For decades, patient information has been captured in hospital/clinic cards or books that are stored in the specific health facility. In the recent decade or so, some facilities have set up some computer-based system of capturing some of the patient information but this in many cases has only zeroed in on basic biodata with few capturing medical history.   This information is only important as long as the individual only seeks medical attention in that facility. Unfortunately, most of the facilities that have more than one branch have also not connected their client’s medical records and so it still remains inaccessible even in their own branches.

Access to health or medical related data remains problematic in a health care system that still depends largely on claims data, abstraction of data from paper records, and surveys to determine whether patients are receiving identified elements of care. The dependence on abstraction generally limits performance measurement to evaluation of entities with sufficient administrative infrastructure to develop the necessary data, such as hospitals, health plans, and large group practices, thereby excluding many small ambulatory care settings where a large proportion of care is delivered. Record abstraction is a labor-intensive process that usually occurs retrospectively rather than as an integral part of the clinical process, imposing a burden that prohibits more than intermittent review. While less costly than record abstraction, reliance on claims data may not provide the level of clinical detail required to track processes of care accurately. For example, current claims data in many cases do not indicate whether complications in the course of hospitalization arose from pre-existing comorbidities or adverse consequences of care.
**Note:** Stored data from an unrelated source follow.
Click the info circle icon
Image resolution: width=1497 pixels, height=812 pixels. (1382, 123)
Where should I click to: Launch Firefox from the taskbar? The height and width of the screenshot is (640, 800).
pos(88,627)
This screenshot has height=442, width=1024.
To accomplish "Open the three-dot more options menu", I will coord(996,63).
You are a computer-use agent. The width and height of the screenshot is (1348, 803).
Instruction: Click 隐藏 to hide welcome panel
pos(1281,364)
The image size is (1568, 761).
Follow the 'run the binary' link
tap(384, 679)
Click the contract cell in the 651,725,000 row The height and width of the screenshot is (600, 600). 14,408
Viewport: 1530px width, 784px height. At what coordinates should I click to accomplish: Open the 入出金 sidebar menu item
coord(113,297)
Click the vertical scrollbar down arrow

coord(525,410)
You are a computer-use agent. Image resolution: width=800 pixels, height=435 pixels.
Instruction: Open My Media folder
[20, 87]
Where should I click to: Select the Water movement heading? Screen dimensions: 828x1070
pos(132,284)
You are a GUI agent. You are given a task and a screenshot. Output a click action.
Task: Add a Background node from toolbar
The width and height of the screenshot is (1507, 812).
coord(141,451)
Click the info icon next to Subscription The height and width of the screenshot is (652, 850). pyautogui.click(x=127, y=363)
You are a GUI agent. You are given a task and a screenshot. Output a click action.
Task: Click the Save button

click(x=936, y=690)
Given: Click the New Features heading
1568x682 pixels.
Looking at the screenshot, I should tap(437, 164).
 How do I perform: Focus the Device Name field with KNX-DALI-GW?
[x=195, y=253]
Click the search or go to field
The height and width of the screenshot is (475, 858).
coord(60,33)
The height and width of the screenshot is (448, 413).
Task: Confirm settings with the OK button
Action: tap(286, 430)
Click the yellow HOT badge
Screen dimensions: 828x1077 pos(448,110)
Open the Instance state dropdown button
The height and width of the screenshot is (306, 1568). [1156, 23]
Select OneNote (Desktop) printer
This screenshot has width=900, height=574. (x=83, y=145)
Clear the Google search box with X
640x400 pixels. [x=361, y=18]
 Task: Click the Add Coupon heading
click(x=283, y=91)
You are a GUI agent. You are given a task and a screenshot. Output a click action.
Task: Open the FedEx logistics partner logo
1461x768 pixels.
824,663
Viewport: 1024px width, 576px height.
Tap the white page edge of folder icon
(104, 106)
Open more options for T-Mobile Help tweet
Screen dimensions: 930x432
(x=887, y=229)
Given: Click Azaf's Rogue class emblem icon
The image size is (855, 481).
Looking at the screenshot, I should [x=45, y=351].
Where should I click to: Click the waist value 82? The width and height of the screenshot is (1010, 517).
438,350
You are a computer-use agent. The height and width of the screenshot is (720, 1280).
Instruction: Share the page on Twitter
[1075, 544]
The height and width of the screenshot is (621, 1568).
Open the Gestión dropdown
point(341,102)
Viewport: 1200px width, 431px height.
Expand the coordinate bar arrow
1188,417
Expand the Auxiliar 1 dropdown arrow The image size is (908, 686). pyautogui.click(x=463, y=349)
Moreover, claims data are available to a large extent for insured populations and are limited to billable services, thus constraining the aspects of care that can be evaluated.

Considering the mobility of people from one region to another and the flexibility of many medical schemes, it is only prudent that a patient should have their medical records available at any facility that they seek medical attention. This does not only spare time normally used to get medical history but more importantly it avails a track record of the health issues an individual has encountered, interventions made and the end result. This is very critical in determining the best interventions at any given time without having to repeat tests and diagnostics which have already been carried out in the course of seeking for treatment. For example, a facility does not need to check someone’s blood group again if it has already been checked and captured in a system that is available in any health facility. Doctors are given an opportunity to interrogate the patient’s health condition and where consultation is required, the involved medics can each have the information available online for the discussions. It also helps in saving the already limited financial resources for the patient, whether it is a cash paying patient or an insured person.


Even as the country focuses on rolling out of the UHC, with NHIF and the government facilities being very key players, it is sensible that all health care providers participating in government health care programs should be capable of electronically gathering and reporting the subset of patient-level data needed to calculate the core sets of performance measures. 

Full implementation will depend in part on the development of a more sophisticated clinical information technology infrastructure throughout the health care system. An adequate information technology infrastructure requires an architecture that links and distributes robust clinical information throughout the network while also meeting the information and technology needs of specific users. In addition, healthcare service providers must meet the growing interest among patients in online access to their health information and the technology applications that can assist them with distance care. Growing evidence supports the conclusion that automated clinical information and decision support systems are critical to addressing the nation’s health care quality gap.